Thursday, January 04, 2007

January 4, 2007 Ponder the Raven

I wonder if there was ever a moment when a cardinal sitting outside my window sat there in blazing splendor signifying nothing.

We benefit greatly from rabbinic commentary on all aspects of Hebrew Scripture and so too on the Burning Bush of Exodus though I do not believe any scholar has suggested that the Bush was in fact a cardinal sitting in blazing splendor. Rabbenau Bechaya suggests though that the Bush is a paradigm for all physical reality that being a spiritual creation of God is overwhelmed by a spiritual flow emanating from God, and that the Bush is not consumed is a sign of God’s providential sustaining of the universe: we are not alone.

It has also been stated that the Bush is a sign of humility, that God is present in the most trivial of things…a bush. And it has been stated that this was an early undeveloped exposure of Moses to God, later he could hear God directly absent the need of a visual structure unlike all other prophets of the Old Testament.

A theodicy, we are taught. Different from an epiphany, which is an insight, an idea made manifest; a theodicy is an experience of a god’s self-disclosure, that is it is a sacrament, a mediated experience of God. In the burning bush that was not consumed Moses experiences Yahweh’s total and infinite compassion, the God who remembers the people’s suffering and inspires the will of leaders to act on God’s behalf with the transforming power of God that saves without consuming: the Eucharistic wafer is eaten and there is no less the body of Christ, but the more of it in the world.
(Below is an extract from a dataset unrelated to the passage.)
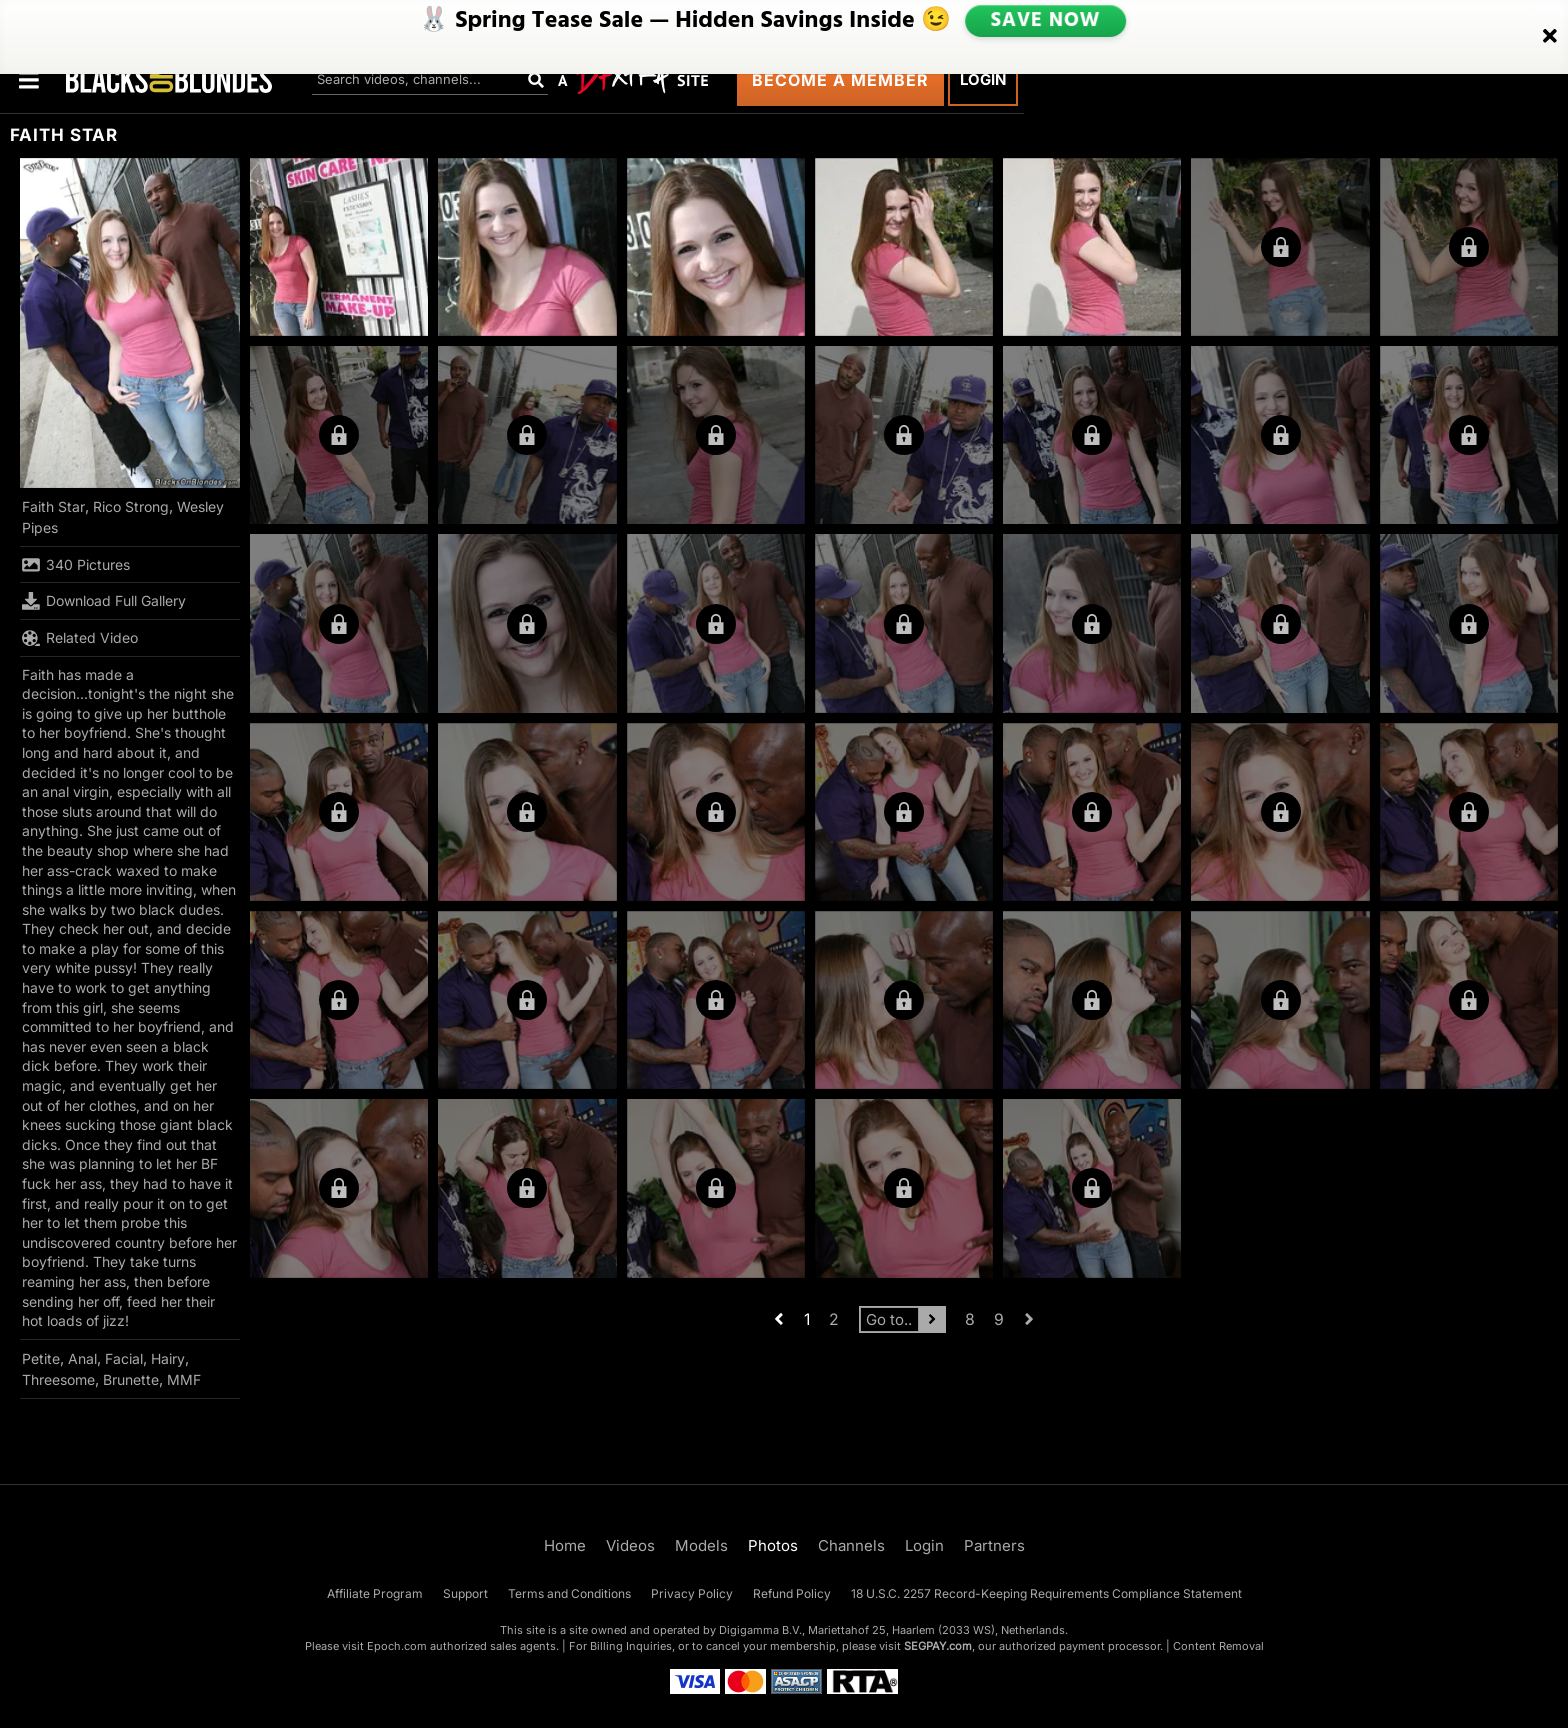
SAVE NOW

I sit before the window. The fires burn blue. Why this year for the first time do the blue birds come to the feeders in half dozens? The cardinal blazes in divine splendor, the blue bird simmers the sustaining and sanctifying truth of the divine superabundance available to eyes, ears, hands, and mouths of the blind, the deaf, the feeble, and the hungry. Ponder the ravens: for they neither sow nor reap....

1 Comments:

Anonymous Anonymous said...

A theodicy, we are taught. Different from an epiphany, which is an insight, an idea made manifest; a theodicy is an experience of a god’s self-disclosure, that is it is a sacrament, a mediated experience of God

lovely!!

the last paragraph simply magnificent!